==== Available data
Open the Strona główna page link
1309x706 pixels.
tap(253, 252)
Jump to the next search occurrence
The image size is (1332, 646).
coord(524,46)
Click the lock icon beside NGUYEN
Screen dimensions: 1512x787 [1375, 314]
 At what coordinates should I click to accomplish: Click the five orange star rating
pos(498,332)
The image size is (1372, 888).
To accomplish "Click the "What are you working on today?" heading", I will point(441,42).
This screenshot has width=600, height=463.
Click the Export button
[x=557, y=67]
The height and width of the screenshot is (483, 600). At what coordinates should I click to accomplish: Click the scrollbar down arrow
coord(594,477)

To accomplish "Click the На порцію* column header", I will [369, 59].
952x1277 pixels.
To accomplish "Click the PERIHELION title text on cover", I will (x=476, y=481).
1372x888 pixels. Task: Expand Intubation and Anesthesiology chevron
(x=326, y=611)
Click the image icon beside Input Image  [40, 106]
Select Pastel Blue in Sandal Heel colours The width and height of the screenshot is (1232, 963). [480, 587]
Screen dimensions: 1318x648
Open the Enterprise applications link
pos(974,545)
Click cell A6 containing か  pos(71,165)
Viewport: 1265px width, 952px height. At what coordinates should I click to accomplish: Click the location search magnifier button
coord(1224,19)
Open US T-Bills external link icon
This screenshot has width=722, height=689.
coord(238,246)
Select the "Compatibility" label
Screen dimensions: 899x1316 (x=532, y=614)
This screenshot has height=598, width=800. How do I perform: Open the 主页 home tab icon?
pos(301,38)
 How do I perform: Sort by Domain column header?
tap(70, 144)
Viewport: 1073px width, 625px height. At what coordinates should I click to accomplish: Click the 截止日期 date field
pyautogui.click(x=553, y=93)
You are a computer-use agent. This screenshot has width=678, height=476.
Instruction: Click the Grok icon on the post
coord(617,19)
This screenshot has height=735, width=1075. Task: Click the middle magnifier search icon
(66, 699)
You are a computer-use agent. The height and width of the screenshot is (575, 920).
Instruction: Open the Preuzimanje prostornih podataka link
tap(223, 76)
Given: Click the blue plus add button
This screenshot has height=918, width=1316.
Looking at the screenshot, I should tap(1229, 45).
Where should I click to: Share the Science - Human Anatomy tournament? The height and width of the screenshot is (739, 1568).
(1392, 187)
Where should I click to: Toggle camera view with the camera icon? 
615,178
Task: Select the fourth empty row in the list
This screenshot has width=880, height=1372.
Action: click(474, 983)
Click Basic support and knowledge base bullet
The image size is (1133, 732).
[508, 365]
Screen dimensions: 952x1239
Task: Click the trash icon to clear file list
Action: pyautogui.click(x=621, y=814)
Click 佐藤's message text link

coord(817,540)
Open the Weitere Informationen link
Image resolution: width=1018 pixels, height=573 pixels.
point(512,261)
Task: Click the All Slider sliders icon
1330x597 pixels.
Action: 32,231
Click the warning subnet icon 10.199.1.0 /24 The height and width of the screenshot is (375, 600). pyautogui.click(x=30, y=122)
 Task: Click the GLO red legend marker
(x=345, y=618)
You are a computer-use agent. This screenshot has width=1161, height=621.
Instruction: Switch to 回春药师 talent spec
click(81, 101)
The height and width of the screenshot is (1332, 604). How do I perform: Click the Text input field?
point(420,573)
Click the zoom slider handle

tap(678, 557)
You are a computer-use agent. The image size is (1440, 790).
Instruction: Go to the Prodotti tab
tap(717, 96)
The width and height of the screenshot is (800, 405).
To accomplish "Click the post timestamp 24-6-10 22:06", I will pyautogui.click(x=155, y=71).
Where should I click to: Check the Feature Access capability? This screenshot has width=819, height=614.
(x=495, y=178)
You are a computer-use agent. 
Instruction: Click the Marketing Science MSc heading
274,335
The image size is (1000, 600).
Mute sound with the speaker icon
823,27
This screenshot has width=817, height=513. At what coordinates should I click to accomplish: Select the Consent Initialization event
========
» **Task**
Output the first line of the entries above and every line after it, exactly as written, ending with the line that contains "You are a computer-use agent. The height".

» **Your solution**
Open the Strona główna page link
1309x706 pixels.
tap(253, 252)
Jump to the next search occurrence
The image size is (1332, 646).
coord(524,46)
Click the lock icon beside NGUYEN
Screen dimensions: 1512x787 [1375, 314]
 At what coordinates should I click to accomplish: Click the five orange star rating
pos(498,332)
The image size is (1372, 888).
To accomplish "Click the "What are you working on today?" heading", I will point(441,42).
This screenshot has width=600, height=463.
Click the Export button
[x=557, y=67]
The height and width of the screenshot is (483, 600). At what coordinates should I click to accomplish: Click the scrollbar down arrow
coord(594,477)

To accomplish "Click the На порцію* column header", I will [369, 59].
952x1277 pixels.
To accomplish "Click the PERIHELION title text on cover", I will (x=476, y=481).
1372x888 pixels. Task: Expand Intubation and Anesthesiology chevron
(x=326, y=611)
Click the image icon beside Input Image  [40, 106]
Select Pastel Blue in Sandal Heel colours The width and height of the screenshot is (1232, 963). [480, 587]
Screen dimensions: 1318x648
Open the Enterprise applications link
pos(974,545)
Click cell A6 containing か  pos(71,165)
Viewport: 1265px width, 952px height. At what coordinates should I click to accomplish: Click the location search magnifier button
coord(1224,19)
Open US T-Bills external link icon
This screenshot has width=722, height=689.
coord(238,246)
Select the "Compatibility" label
Screen dimensions: 899x1316 (x=532, y=614)
This screenshot has height=598, width=800. How do I perform: Open the 主页 home tab icon?
pos(301,38)
 How do I perform: Sort by Domain column header?
tap(70, 144)
Viewport: 1073px width, 625px height. At what coordinates should I click to accomplish: Click the 截止日期 date field
pyautogui.click(x=553, y=93)
You are a computer-use agent. This screenshot has width=678, height=476.
Instruction: Click the Grok icon on the post
coord(617,19)
This screenshot has height=735, width=1075. Task: Click the middle magnifier search icon
(66, 699)
You are a computer-use agent. The height and width of the screenshot is (575, 920).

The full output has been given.